Condamnée au début du mois à 3 mois de prison avec sursis pour maltraitance sur des enfants, une puéricultrice ne peut pourtant pas être licenciée par la crèche qui l'emploie. Elle peut même revenir y travailler. Cette puéricultrice de la crèche La Farandole, à Belleville, dans le Rhône, a été condamnée notamment pour des insultes répétées sur des enfants ("tu es moche, je ne t'aime pas et je ne t'ai jamais aimé", "sale race", "tête de con, tu pues la merde"…), des privations de repas pour ceux qui étaient les plus lents à manger, ou encore l'isolement de certains d'entre eux dans le noir... Et même des comportements agressifs avec les petits ("est-ce que j'ai le droit de lui éclater la tronche?", "je peux lui en coller une?"…)
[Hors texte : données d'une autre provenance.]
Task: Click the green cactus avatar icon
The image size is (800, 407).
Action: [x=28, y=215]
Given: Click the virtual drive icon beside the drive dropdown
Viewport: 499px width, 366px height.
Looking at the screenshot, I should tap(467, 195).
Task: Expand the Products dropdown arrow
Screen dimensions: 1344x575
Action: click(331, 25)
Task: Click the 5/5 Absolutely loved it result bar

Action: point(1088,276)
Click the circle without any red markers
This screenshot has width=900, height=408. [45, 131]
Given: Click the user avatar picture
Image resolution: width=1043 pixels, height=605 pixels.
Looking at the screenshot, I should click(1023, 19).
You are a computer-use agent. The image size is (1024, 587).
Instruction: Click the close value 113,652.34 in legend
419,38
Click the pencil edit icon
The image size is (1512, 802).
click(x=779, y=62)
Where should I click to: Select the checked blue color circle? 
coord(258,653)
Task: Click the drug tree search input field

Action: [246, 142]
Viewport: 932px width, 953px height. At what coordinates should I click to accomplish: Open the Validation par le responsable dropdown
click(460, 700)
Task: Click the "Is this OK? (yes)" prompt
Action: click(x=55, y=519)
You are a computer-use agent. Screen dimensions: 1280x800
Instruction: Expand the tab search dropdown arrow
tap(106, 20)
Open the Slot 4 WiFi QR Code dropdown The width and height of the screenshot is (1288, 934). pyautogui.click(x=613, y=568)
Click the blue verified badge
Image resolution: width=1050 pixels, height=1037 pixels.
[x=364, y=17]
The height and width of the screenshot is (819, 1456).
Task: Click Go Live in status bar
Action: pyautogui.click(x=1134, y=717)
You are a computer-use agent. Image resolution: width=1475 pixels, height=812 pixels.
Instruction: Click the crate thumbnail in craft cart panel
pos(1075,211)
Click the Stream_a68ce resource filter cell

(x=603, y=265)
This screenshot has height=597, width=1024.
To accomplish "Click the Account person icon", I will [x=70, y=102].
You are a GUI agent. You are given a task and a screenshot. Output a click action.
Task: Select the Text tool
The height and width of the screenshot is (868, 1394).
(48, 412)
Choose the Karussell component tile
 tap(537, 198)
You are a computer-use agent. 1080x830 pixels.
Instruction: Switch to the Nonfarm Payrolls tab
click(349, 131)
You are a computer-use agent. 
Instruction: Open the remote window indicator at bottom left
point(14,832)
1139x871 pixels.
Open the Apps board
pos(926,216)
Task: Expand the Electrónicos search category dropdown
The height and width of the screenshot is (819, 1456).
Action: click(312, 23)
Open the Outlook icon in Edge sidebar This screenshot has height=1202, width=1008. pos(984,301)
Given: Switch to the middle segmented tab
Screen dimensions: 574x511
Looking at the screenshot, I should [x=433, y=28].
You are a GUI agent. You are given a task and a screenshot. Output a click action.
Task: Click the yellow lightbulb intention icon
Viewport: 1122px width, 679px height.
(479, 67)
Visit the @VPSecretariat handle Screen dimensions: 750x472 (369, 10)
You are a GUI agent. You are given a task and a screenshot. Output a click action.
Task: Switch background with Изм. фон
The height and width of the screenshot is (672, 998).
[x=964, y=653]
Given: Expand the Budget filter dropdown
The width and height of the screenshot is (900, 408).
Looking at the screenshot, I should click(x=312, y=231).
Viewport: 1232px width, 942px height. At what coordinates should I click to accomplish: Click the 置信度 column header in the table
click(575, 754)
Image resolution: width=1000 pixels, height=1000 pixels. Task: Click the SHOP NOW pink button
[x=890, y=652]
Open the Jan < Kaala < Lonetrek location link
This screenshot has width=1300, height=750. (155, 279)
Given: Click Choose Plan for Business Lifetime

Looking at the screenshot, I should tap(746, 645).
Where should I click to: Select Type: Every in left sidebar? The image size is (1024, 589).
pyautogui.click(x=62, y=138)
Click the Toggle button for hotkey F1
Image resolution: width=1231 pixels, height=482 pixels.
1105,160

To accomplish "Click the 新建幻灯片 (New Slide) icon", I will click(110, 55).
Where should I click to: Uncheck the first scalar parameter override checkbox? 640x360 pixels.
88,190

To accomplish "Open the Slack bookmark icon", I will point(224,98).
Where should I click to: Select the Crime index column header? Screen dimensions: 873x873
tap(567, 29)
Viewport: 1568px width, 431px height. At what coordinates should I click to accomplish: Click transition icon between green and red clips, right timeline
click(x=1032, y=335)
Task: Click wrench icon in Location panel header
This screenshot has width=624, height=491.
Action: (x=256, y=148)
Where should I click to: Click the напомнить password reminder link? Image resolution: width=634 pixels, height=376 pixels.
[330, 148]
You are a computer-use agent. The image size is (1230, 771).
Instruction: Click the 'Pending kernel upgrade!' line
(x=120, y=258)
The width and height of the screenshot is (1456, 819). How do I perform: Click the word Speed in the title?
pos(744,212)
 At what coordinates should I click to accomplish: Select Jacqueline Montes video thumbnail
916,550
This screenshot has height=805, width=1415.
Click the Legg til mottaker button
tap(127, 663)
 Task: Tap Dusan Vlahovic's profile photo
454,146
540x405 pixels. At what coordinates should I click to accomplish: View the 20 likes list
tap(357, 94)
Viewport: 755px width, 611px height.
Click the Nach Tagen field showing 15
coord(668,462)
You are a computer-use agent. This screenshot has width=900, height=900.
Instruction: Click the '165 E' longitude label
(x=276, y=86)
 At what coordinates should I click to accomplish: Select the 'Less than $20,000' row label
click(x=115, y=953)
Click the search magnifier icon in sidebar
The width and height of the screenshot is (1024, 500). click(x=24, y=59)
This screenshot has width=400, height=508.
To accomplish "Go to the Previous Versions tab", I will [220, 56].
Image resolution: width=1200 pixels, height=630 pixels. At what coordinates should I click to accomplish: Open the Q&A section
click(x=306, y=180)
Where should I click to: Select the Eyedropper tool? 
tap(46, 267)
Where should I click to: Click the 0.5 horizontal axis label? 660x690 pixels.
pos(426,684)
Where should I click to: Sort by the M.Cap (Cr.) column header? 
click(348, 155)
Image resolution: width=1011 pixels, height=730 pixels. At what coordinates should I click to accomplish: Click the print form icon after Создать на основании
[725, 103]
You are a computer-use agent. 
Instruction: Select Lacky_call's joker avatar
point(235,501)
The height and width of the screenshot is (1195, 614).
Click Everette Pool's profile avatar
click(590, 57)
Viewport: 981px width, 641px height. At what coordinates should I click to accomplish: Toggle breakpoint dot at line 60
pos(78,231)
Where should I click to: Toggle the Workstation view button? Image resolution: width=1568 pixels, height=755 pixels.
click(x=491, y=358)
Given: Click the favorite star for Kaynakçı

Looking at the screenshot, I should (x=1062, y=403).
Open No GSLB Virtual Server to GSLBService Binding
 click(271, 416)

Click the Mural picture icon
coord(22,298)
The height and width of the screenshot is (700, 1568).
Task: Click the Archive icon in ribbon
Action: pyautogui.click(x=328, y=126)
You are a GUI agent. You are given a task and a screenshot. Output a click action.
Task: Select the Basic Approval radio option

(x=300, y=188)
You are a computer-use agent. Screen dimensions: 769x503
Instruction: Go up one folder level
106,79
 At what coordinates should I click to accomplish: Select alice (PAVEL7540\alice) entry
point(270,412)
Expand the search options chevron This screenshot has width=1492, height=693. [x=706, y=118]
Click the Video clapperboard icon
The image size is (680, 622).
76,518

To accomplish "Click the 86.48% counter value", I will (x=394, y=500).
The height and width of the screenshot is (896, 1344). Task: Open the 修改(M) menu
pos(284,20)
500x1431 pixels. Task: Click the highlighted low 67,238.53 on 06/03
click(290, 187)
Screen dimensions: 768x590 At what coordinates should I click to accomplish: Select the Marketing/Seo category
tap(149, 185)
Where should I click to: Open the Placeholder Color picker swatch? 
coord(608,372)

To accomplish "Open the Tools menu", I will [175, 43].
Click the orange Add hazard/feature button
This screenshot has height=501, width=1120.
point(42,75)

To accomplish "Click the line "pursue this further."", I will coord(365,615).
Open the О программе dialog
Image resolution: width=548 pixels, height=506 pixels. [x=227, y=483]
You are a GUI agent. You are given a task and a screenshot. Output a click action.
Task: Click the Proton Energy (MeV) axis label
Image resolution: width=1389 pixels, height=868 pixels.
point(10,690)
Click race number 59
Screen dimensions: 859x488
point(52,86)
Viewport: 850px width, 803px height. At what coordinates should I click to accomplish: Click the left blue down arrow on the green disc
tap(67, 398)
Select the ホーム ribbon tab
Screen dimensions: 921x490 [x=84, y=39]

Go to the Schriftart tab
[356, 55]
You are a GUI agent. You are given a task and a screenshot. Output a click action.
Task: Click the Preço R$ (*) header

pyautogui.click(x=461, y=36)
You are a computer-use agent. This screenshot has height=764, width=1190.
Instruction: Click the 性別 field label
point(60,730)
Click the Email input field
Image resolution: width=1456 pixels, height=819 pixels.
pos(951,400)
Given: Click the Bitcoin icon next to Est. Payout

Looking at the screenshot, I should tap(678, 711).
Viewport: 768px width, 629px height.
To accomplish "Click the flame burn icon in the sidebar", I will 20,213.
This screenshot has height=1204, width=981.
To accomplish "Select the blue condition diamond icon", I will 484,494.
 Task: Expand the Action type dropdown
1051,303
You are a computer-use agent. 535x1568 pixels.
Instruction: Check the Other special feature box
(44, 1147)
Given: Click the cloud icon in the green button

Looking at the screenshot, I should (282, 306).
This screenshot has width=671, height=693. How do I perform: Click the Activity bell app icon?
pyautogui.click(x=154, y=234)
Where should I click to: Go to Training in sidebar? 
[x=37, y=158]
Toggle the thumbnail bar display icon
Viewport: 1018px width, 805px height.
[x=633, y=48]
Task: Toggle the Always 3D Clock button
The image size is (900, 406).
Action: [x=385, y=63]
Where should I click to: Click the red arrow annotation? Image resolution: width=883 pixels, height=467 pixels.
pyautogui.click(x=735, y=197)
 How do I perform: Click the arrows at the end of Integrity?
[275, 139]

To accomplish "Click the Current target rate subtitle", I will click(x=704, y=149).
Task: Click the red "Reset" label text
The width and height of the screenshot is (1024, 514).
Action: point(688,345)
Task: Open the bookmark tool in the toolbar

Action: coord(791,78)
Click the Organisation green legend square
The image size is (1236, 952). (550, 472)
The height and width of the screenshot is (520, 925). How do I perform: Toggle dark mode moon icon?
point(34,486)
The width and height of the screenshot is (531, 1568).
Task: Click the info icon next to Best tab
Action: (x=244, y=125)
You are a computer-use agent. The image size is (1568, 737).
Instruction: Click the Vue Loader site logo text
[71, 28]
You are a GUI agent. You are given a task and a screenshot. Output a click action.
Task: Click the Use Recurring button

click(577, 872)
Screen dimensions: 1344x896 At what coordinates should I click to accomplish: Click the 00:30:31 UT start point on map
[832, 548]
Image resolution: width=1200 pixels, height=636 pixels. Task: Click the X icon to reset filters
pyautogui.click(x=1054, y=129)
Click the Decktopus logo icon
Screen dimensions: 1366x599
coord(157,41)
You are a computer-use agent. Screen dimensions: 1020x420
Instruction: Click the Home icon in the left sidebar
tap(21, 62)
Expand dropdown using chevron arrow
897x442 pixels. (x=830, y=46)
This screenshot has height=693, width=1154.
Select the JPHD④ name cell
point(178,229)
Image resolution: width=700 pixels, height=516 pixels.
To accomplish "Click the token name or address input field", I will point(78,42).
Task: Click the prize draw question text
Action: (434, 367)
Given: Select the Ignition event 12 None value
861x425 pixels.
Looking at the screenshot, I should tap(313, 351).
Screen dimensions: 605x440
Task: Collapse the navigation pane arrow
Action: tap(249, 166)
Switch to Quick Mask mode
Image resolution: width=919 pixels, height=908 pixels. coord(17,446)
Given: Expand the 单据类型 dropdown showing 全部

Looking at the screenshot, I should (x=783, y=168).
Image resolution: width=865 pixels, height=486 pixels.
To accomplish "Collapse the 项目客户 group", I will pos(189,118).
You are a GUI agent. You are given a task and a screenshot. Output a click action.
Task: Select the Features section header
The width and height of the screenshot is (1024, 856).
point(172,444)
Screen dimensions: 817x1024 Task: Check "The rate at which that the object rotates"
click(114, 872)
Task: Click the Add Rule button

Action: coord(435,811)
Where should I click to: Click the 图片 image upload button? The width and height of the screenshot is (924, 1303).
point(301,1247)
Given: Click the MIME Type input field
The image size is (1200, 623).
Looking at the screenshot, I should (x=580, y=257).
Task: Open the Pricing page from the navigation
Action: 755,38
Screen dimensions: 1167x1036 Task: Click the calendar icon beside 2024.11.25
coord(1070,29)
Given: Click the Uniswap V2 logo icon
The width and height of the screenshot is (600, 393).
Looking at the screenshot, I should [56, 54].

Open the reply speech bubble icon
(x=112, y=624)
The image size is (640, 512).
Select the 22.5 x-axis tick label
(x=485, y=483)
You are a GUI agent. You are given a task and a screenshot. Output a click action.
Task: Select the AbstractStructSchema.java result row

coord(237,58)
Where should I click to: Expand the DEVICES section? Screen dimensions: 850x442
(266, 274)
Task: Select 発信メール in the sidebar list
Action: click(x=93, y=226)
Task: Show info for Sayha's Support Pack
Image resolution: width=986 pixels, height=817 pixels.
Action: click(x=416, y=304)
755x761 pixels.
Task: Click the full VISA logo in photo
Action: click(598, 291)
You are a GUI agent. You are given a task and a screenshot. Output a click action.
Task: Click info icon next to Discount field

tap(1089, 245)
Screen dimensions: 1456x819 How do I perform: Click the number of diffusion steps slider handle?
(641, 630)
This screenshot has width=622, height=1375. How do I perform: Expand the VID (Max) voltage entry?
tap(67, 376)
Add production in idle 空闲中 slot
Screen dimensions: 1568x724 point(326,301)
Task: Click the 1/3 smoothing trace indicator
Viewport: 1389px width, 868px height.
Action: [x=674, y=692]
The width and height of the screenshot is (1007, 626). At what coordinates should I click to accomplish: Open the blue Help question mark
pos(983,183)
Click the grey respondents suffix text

Syndiquée trois jours avant sa condamnation

Malgré ces faits graves, son licenciement est pour l'instant impossible car cette salariée a été nommée défenseure syndical et bénéficie donc d'un statut de salarié protégé. Sylvaine Tisseyre, la directrice de la crèche La Farandole ne sait plus quoi faire. "Elle a réussi à être sur une liste de défenseure syndicale, elle a donc à nouveau un statut de salariée protégée, je ne peux donc pas la licencier sans l'avis de l'inspection du travail". Ce n'est que trois jours avant sa condamnation que cette auxiliaire de petite enfance, auparavant déléguée syndicale de la crèche, a été officiellement nommée défenseur syndical, à la demande de la CGT.

"Je ne veux pas qu'elle reprenne, ici ou ailleurs"

L'inspection du travail doit se pencher sur ce cas cette semaine et pourrait autoriser cette puéricultrice à reprendre le travail, comme si de rien n'était. Une situation qui inquiète particulièrement les parents qui craignent de la voir revenir travailler dans l'établissement. "Si c'est le cas, je ne pourrai pas laisser ma fille avec cette personne, anticipe Fatma. Je ne veux pas qu'elle reprenne, ici ou dans un autre lieu". "C'est incompréhensible, enrage Mélodie, une autre maman qui a dénoncé la puéricultrice à la justice avec d'autres parents. Cela a été très compliqué pour nous de la dénoncer, et de vivre une procédure difficile pendant plus d'un an. Et aujourd'hui, on a l'impression d'avoir fait tout ce travail pour rien".

"Un acharnement syndical à défendre cette personne"

De son côté, la CGT dément toute volonté de protéger cette salariée, assurant qu'elle avait "proposée" en tant que défenseur syndical en décembre dernier, soit 6 mois avant sa condamnation. Mais Eliane Bonnet, la présidente du centre social qui gère la crèche de Belleville, n'est pas convaincue. "Ce n'est pas parce qu'on est défenseur syndical que l'on doit défendre ce qui est indéfendable. Il y a des faits précis, on ne peut nier l'évidence. Il y a un acharnement syndical à défendre cette personne". La direction régionale du travail indique pour sa part ne pas avoir été informée de cette procédure judiciaire pour maltraitance".

Mise à jour 15h30: Selon les avocats des différentes parties, une partie de la condamnation de l'auxiliaire de petite enfance a été "oubliée" à l'énoncé du jugement par la juge du tribunal correctionnel de Villefranche-sur-Saône, le 10 mars dernier. La puéricultrice e a également été condamnée à 5 ans d'interdiction d'exercer un métier en lien avec des enfants. Un jugement rectificatif doit être publié ce lundi par le tribunal correctionnel de Villefranche-sur-Saône.